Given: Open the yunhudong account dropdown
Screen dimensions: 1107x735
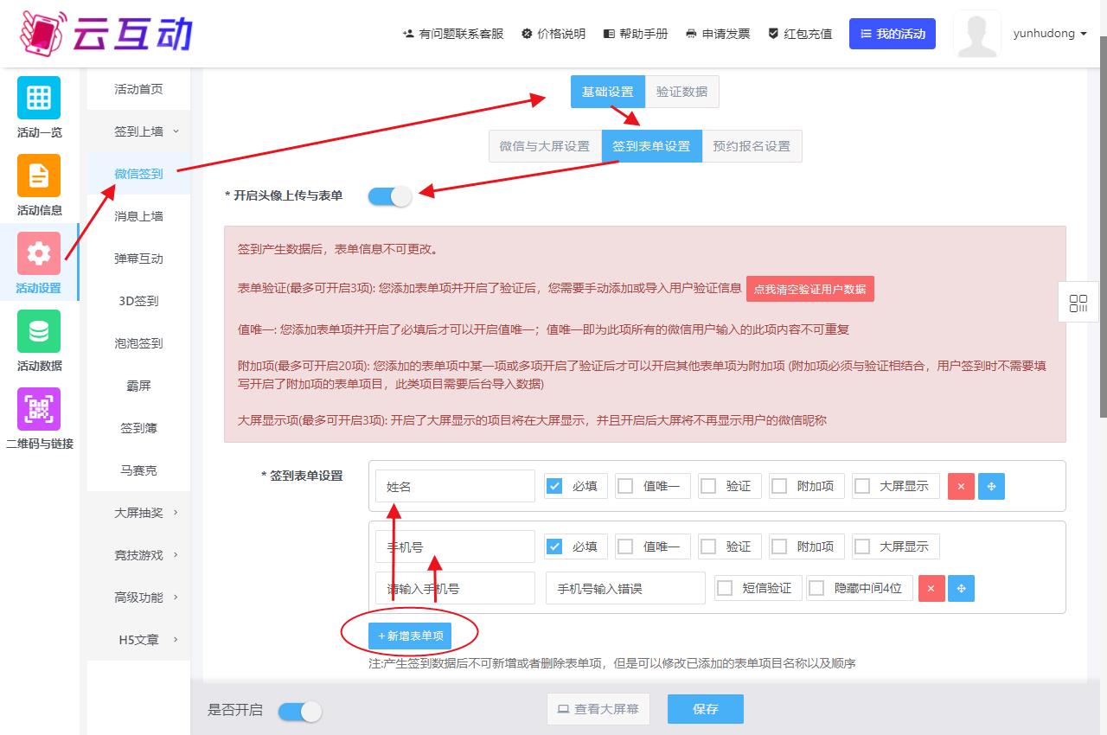Looking at the screenshot, I should 1050,34.
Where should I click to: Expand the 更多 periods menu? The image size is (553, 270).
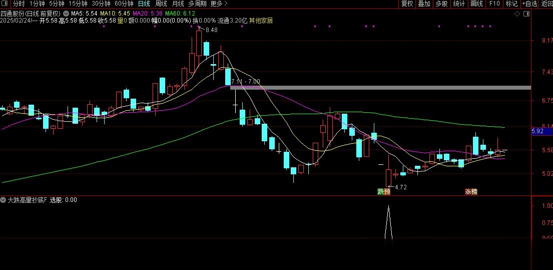tap(219, 4)
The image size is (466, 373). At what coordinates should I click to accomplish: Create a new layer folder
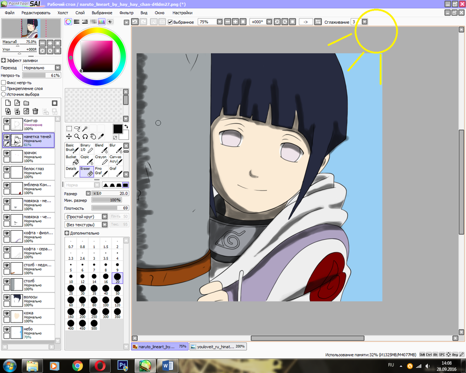[26, 103]
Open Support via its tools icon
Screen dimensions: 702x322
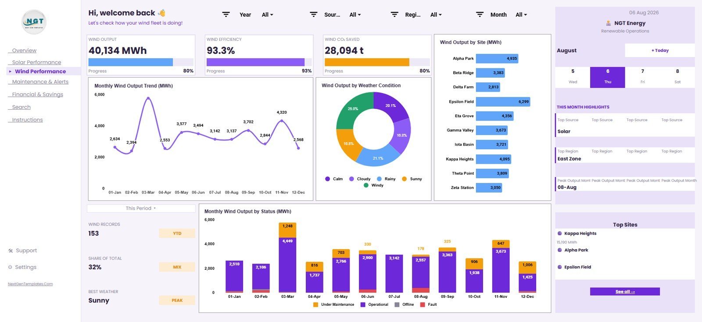click(11, 251)
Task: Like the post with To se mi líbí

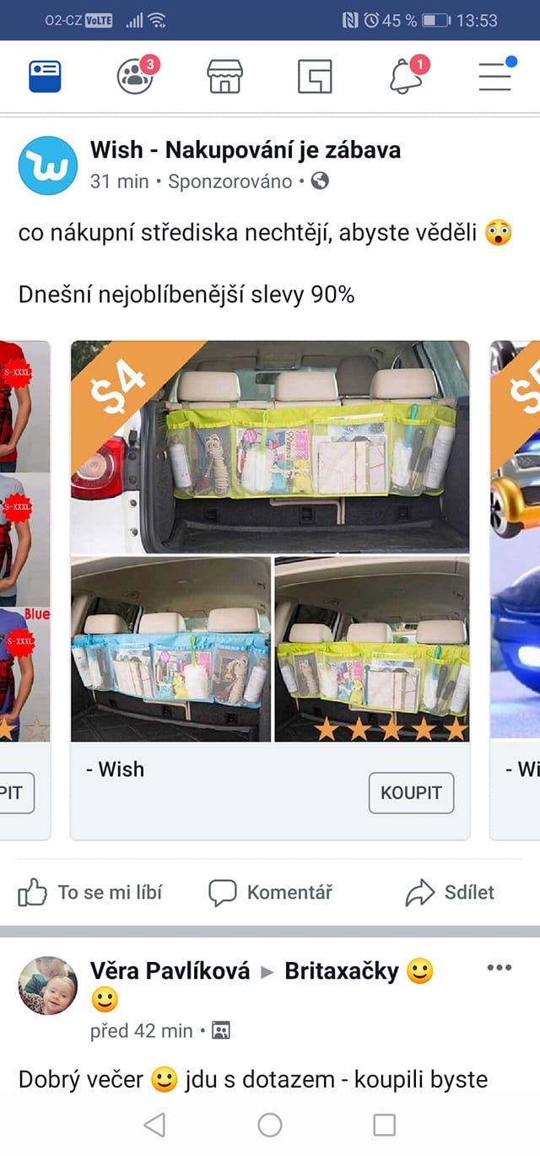Action: pyautogui.click(x=90, y=892)
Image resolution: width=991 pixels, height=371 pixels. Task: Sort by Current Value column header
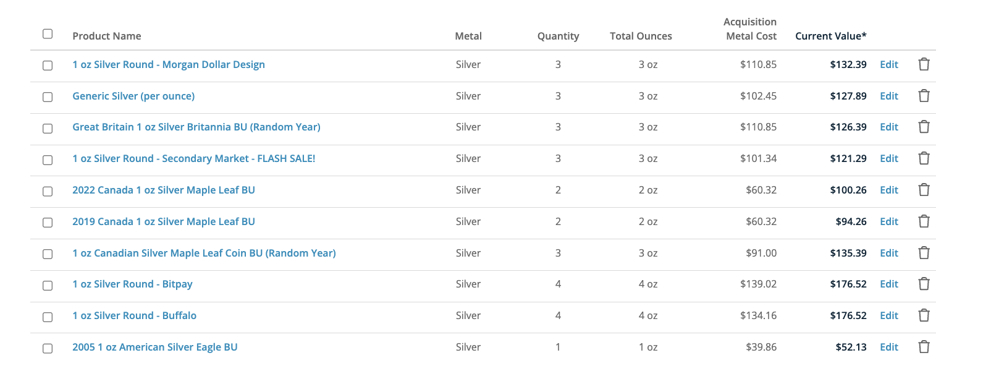tap(830, 36)
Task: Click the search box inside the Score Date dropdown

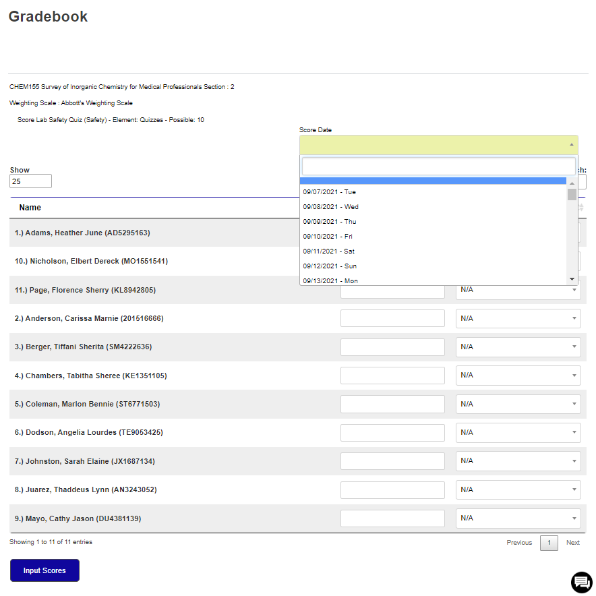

# Task instructions:
Retype every line of the listing above exactly, but leave the pictures out of your answer.

# Written reply:
Given: Open the yunhudong account dropdown
Screen dimensions: 1107x735
Looking at the screenshot, I should 1050,34.
Where should I click to: Expand the 更多 periods menu? The image size is (553, 270).
tap(219, 4)
The image size is (466, 373). At what coordinates should I click to accomplish: Create a new layer folder
[26, 103]
Open Support via its tools icon
Screen dimensions: 702x322
click(11, 251)
Task: Like the post with To se mi líbí

Action: pyautogui.click(x=90, y=892)
Image resolution: width=991 pixels, height=371 pixels. Task: Sort by Current Value column header
tap(830, 36)
Task: Click the search box inside the Score Date dropdown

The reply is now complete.